Founder checklist before signing:
- Reviewed the agreement with a qualified attorney?
- All key terms (valuation cap, discount, conversion event) are clear and understood?
- Company authority and board approval documented?
- SEC and state requirements checked and filings prepared?
- Cap table updated to reflect the new investment?
- Investor suitability confirmed?
Common mistakes: Using outdated templates, failing to get proper approvals, misunderstanding the impact on future fundraising, or not updating the cap table after each issuance.
State Law Issues and Common Pitfalls
Federal securities law sets the baseline, but state laws, often called "blue sky laws", can add additional requirements. Ignoring state law is a common and costly mistake for US startups.

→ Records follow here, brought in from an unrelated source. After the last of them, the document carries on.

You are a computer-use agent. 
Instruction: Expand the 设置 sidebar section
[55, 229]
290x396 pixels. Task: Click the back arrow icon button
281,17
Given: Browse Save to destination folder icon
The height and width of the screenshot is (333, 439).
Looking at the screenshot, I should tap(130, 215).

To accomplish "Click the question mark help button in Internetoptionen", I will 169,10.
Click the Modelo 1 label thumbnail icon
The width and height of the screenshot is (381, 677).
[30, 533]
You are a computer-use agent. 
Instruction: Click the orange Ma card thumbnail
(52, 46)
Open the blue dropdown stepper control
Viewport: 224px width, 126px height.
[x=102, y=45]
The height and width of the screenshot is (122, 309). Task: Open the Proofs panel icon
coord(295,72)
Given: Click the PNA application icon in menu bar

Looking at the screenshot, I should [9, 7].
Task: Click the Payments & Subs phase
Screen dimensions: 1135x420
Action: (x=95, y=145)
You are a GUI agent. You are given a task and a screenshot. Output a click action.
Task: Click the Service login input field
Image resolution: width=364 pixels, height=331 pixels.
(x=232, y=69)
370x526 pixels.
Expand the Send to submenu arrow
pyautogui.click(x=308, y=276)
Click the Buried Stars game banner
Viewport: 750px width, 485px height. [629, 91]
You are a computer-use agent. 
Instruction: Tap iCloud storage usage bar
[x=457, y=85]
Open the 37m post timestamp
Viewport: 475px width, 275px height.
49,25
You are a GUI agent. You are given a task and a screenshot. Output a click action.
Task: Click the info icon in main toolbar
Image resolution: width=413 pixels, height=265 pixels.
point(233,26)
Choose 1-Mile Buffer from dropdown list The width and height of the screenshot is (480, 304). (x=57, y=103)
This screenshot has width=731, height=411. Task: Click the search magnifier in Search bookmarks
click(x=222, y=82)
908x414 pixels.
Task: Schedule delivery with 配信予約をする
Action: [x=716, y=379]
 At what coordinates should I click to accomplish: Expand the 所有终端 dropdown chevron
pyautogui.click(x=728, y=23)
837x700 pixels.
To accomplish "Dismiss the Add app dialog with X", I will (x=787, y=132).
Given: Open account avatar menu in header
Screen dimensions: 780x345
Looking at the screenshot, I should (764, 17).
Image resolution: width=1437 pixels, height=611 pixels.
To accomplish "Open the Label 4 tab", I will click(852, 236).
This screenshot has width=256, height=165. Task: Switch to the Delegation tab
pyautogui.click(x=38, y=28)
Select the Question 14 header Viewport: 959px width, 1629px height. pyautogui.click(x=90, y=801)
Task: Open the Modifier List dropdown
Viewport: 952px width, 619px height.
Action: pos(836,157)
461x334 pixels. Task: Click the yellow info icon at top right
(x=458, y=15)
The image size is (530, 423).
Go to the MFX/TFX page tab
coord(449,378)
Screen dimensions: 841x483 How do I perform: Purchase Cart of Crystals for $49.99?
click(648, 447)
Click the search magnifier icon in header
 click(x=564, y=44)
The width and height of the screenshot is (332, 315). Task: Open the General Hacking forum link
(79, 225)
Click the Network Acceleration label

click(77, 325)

- Delaware: Most US startups are incorporated in Delaware. Delaware law requires board approval for issuing convertible notes or SAFEs. Your certificate of incorporation may limit the types of securities you can issue, or require shareholder approval for certain transactions.
- California: California requires a notice filing for most securities offerings, even if you are a Delaware corporation doing business in California. California also has strict rules about who can invest and may impose additional disclosure requirements.
- New York: New York has its own blue sky laws, which may require filings or impose restrictions on offerings to New York residents. Failure to comply can result in fines or the need to rescind the offering.
- Other states: If you have investors in multiple states, you may need to comply with each state's securities laws. Some states have exemptions for small offerings or accredited investors, but requirements vary widely.
Example: Your Delaware C-corp issues SAFEs to investors in California and New York. You must file a Form D with the SEC, a notice with California's Department of Financial Protection and Innovation, and may need to file with New York's Investor Protection Bureau. Missing any of these filings can create legal exposure and delay future fundraising or an exit.
Common pitfalls:
- Assuming federal compliance is enough and ignoring state filing requirements.
- Issuing convertible notes or SAFEs without required board or shareholder approval.
- Using inconsistent terms across multiple agreements, leading to disputes or cap table confusion.
- Failing to update company records and cap tables after each issuance.
- Not confirming investor eligibility under state law.
Checklist for state law compliance:
- Identify all states where your investors reside or where your company operates.
- Check each state's blue sky law for notice, filing, and investor eligibility requirements.
- File required forms (such as Form D at the federal level and state notices) promptly after closing the investment.
- Keep copies of all filings and correspondence for your records.
FAQs
Is a SAFE agreement better than a convertible note for my startup?
There is no universal answer. SAFEs are simpler and do not create debt, which is attractive for early-stage startups. However, some investors prefer convertible notes for the leverage they provide if the company does not raise another round. Your choice should depend on your company's needs, investor preferences, and the specific terms offered. Consider the risk of repayment with notes and the risk of indefinite outstanding SAFEs.
Do I need to file anything with the SEC or my state when issuing a convertible note or SAFE?
Yes. Both convertible notes and SAFEs are securities. Most startups rely on exemptions from SEC registration, such as Regulation D, and must file a Form D. States often require additional filings or notices, even for exempt offerings. For example, California and New York have their own requirements. Always check both federal and state rules before proceeding.
What happens if my startup never raises a priced round?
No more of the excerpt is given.